Simple Agreements for Future Equity: Besonderheiten von SAFEs nach deutschem Recht

Simple Agreements for Future Equity, oder abgekürzt SAFEs, haben in den letzten Jahren im Venture Capital-Markt große Verbreitung gefunden. Die verwendeten Vertragsformen, die häufig an aus den USA stammende Muster angelehnt sind, berücksichtigen aber bisweilen Besonderheiten, die sich nach deutschem Recht ergeben, nicht ausreichend. Ein Überblick.

Von Dr. Daniel Gubitz LL.M., Rechtsanwalt, Fachanwalt für Handels- und Gesellschaftsrecht, Attorney-at-Law (New York)

Simple Agreements for Future Equity (SAFEs) wurden gegen Ende 2013 in den USA entwickelt.

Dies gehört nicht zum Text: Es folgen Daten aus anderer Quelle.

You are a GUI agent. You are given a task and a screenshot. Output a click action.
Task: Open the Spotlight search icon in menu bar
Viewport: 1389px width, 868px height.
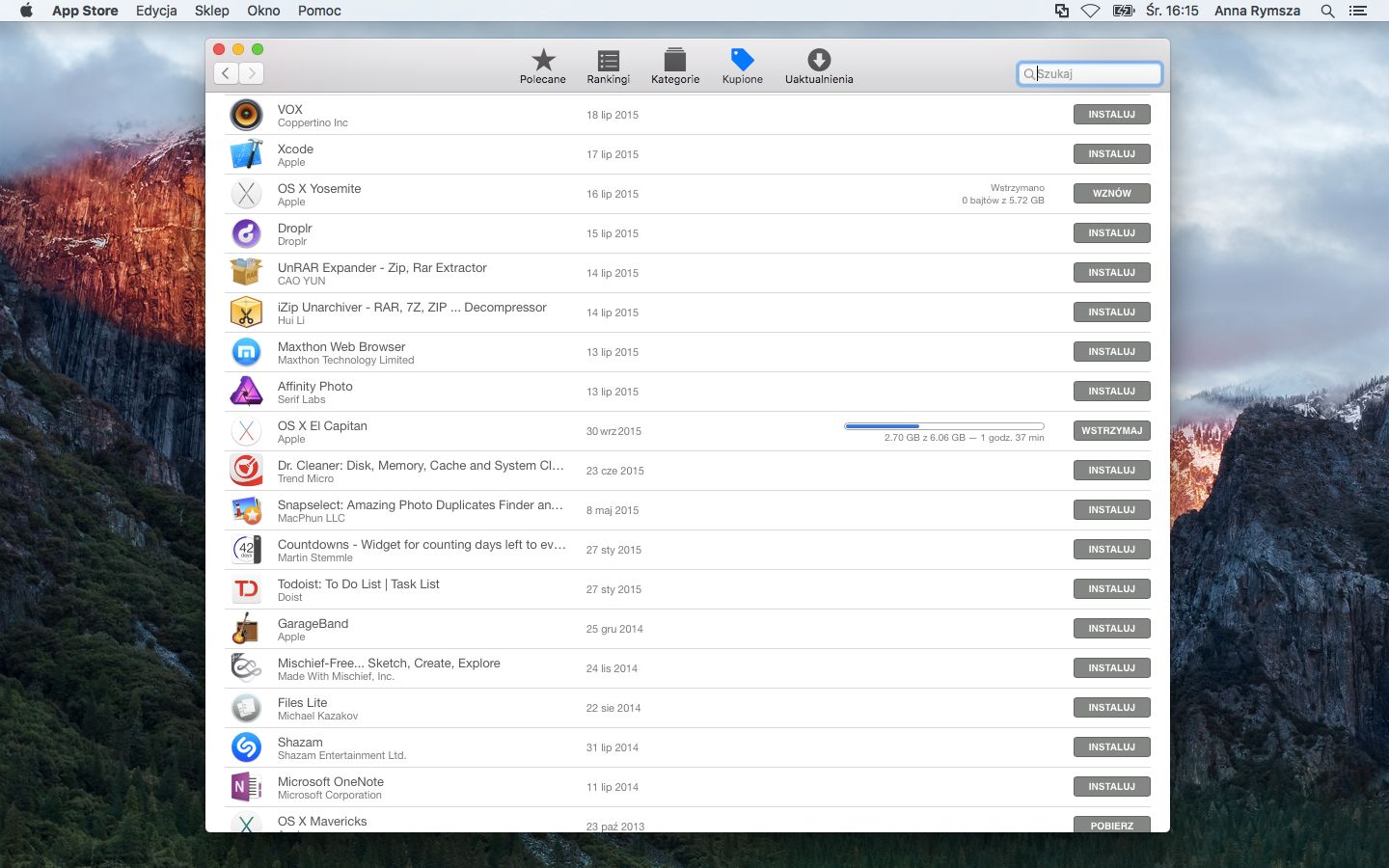click(1327, 11)
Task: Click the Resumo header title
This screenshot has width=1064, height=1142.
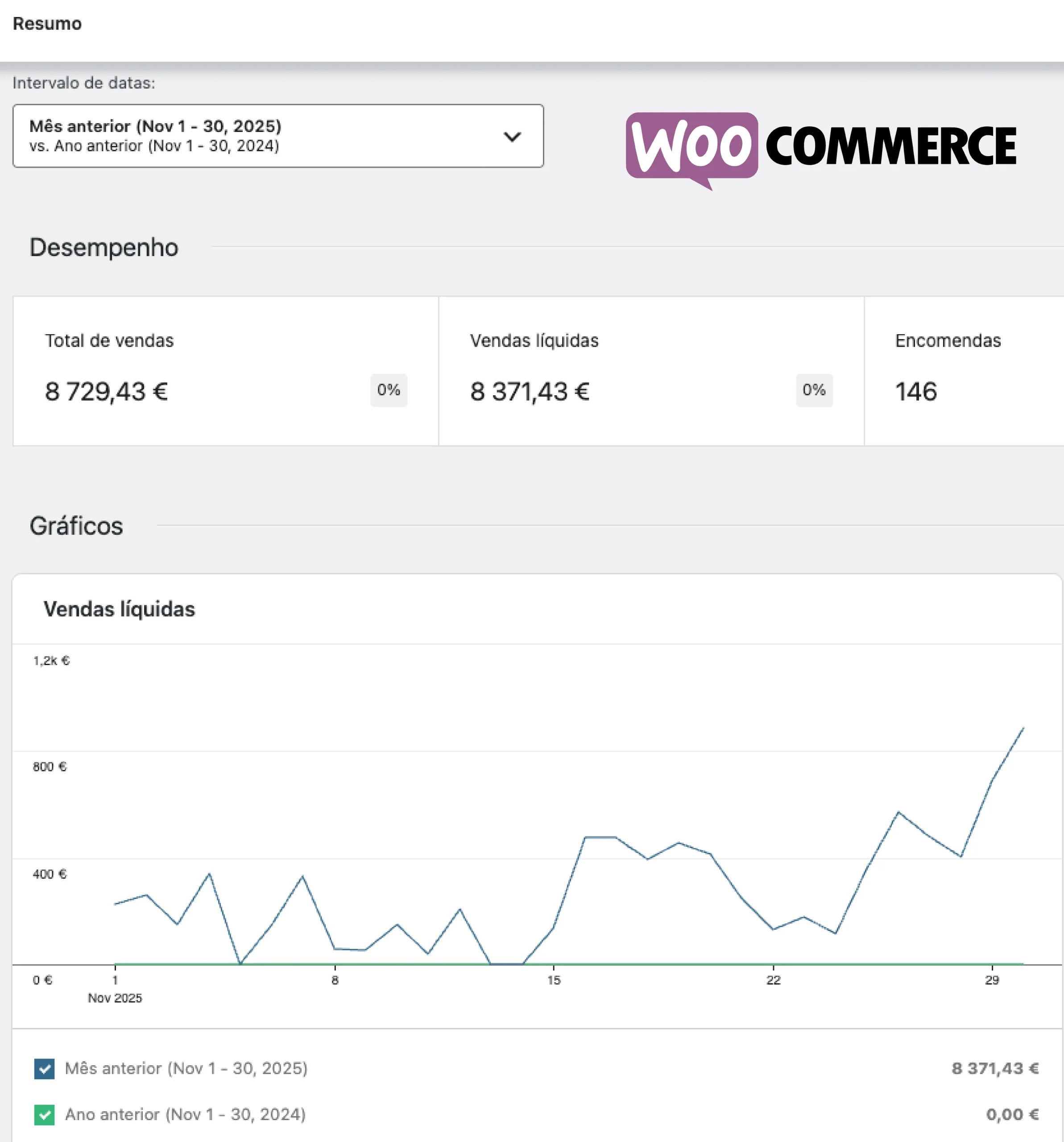Action: [47, 24]
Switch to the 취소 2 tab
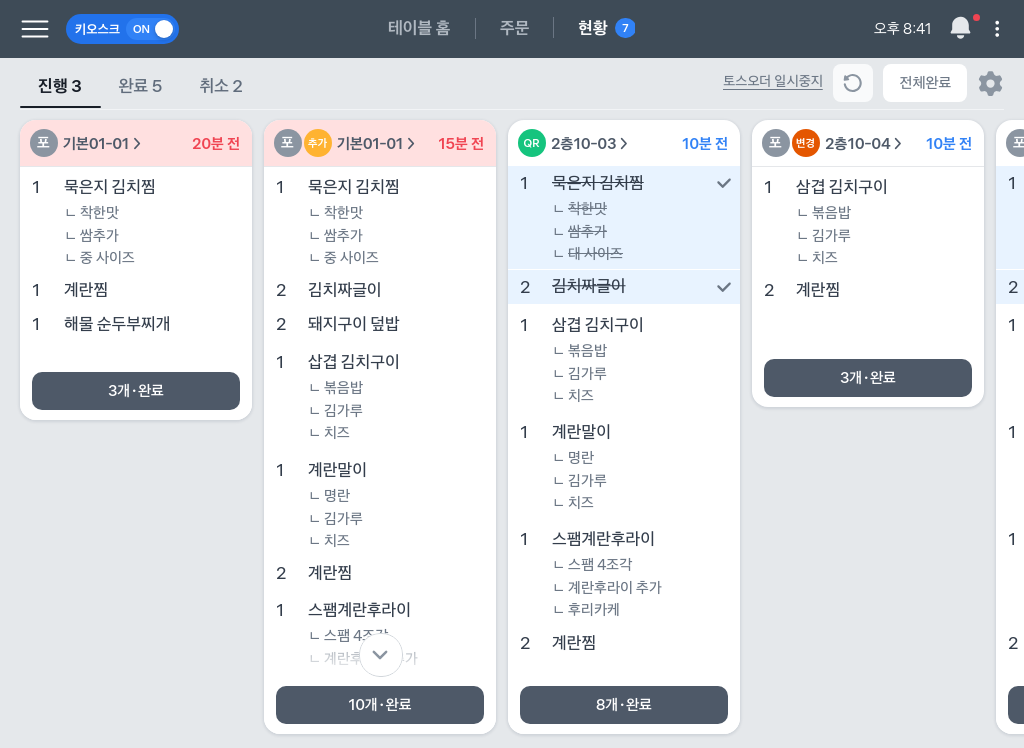 [219, 87]
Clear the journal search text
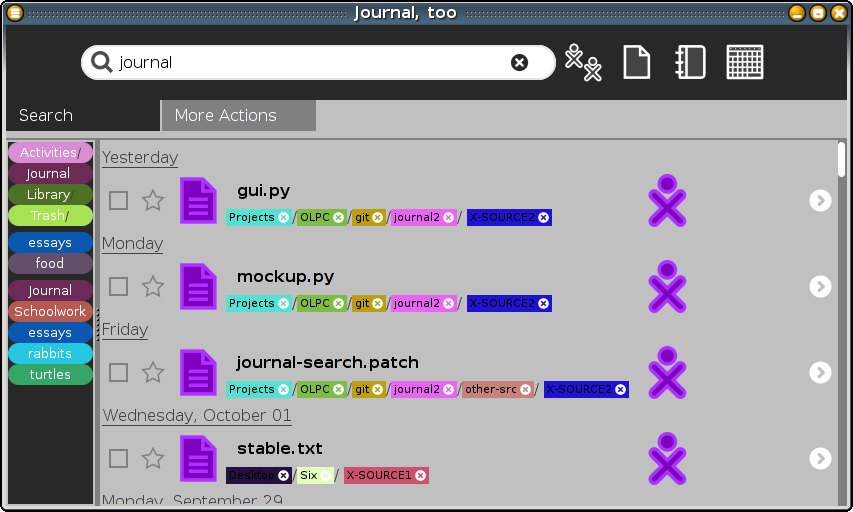853x512 pixels. coord(519,62)
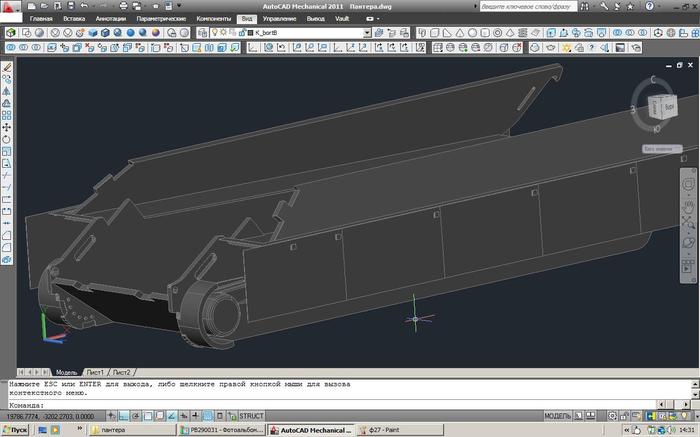Image resolution: width=700 pixels, height=437 pixels.
Task: Select the Trim tool
Action: point(7,176)
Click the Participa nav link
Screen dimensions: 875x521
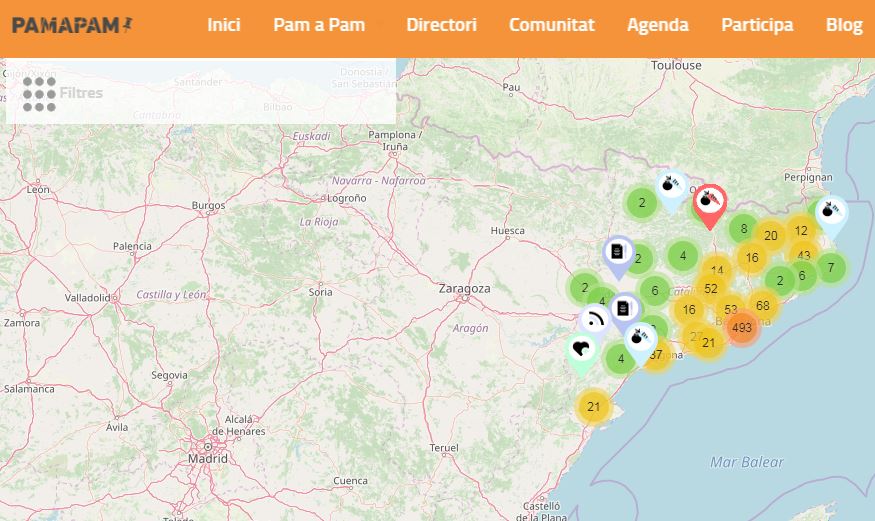pyautogui.click(x=757, y=25)
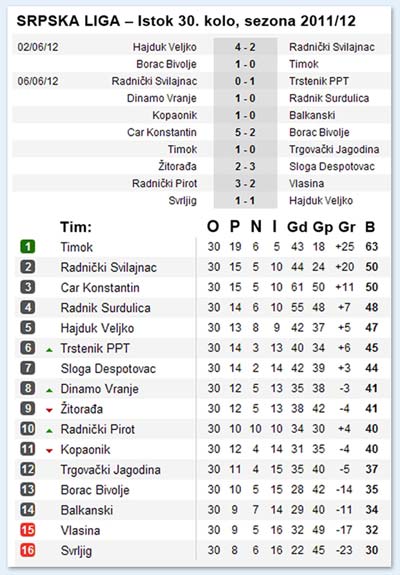Click the B points column header
400x575 pixels.
point(370,227)
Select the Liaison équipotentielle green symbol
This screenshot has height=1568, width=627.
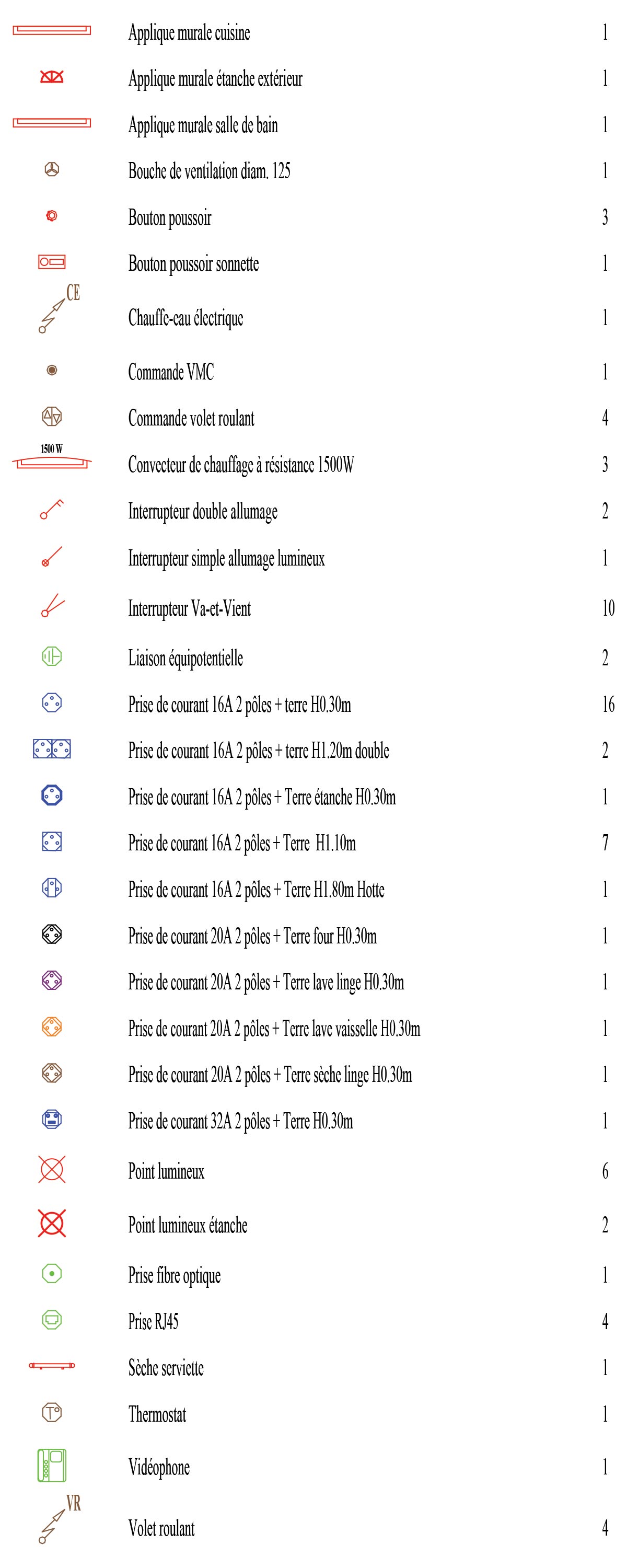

Seit ungefähr Mitte 2018 werden SAFEs auch in Deutschland häufiger zur Finanzierung, insbesondere von frühphasigen Start-ups, verwendet. Mittlerweile handelt es sich um ein auch in Deutschland relativ bekanntes und verbreitetes Finanzierungsinstrument.

Bei einem SAFE stellt der Investor dem zu finanzierenden Zielunternehmen Kapital als Vorauszahlung auf den künftigen Erwerb von Anteilen am Zielunternehmen zur Verfügung. Der Investor erwirbt die Anteile dann mit dinglicher Wirkung zu einem späteren Zeitpunkt im Rahmen einer (Eigenkapital-) Finanzierungsrunde, in der größere Beträge, in der Regel von mehreren, häufig institutionellen Kapitalgebern in die Gesellschaft investiert werden.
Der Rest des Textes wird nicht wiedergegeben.